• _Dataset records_
------------------------------------------------------------------------

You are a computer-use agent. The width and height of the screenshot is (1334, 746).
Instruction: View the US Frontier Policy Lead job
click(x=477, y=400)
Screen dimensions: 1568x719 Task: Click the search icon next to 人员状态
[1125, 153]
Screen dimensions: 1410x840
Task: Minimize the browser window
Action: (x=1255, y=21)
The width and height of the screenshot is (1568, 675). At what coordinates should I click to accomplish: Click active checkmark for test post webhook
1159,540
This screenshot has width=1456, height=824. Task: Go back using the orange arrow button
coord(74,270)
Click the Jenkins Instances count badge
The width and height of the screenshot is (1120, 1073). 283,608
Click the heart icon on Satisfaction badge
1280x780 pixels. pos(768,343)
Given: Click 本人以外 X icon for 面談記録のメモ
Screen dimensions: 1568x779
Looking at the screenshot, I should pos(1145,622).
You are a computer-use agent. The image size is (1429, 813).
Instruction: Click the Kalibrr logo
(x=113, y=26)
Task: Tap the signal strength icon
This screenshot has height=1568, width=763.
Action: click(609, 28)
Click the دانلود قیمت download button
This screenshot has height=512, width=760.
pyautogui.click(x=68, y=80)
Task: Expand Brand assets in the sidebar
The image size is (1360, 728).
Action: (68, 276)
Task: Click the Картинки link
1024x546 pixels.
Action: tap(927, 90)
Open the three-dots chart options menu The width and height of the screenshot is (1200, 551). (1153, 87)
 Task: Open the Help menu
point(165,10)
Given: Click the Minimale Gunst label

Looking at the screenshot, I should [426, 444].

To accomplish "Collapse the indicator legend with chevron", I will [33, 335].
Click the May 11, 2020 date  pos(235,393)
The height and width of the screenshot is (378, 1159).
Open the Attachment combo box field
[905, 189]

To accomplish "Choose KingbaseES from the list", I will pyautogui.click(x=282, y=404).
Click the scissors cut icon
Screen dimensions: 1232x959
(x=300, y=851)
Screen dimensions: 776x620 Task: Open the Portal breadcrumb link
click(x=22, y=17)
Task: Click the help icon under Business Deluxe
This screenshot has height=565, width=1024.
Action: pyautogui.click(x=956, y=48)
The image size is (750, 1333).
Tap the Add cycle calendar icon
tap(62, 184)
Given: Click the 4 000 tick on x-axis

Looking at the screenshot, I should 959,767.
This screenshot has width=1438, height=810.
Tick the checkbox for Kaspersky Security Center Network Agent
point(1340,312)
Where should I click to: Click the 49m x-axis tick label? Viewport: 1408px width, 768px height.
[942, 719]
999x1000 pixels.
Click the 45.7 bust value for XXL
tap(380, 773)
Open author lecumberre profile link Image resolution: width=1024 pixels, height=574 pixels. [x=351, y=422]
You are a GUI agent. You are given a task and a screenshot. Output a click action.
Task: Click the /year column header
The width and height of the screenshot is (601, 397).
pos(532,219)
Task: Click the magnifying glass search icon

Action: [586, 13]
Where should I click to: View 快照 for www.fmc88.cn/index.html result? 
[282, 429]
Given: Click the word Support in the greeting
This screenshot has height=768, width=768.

------------------------------------------------------------------------

• _Requirements_
Pick out each line of the records above that contains the word "badge" and copy it.

• _Written response_
Click the Jenkins Instances count badge
Click the heart icon on Satisfaction badge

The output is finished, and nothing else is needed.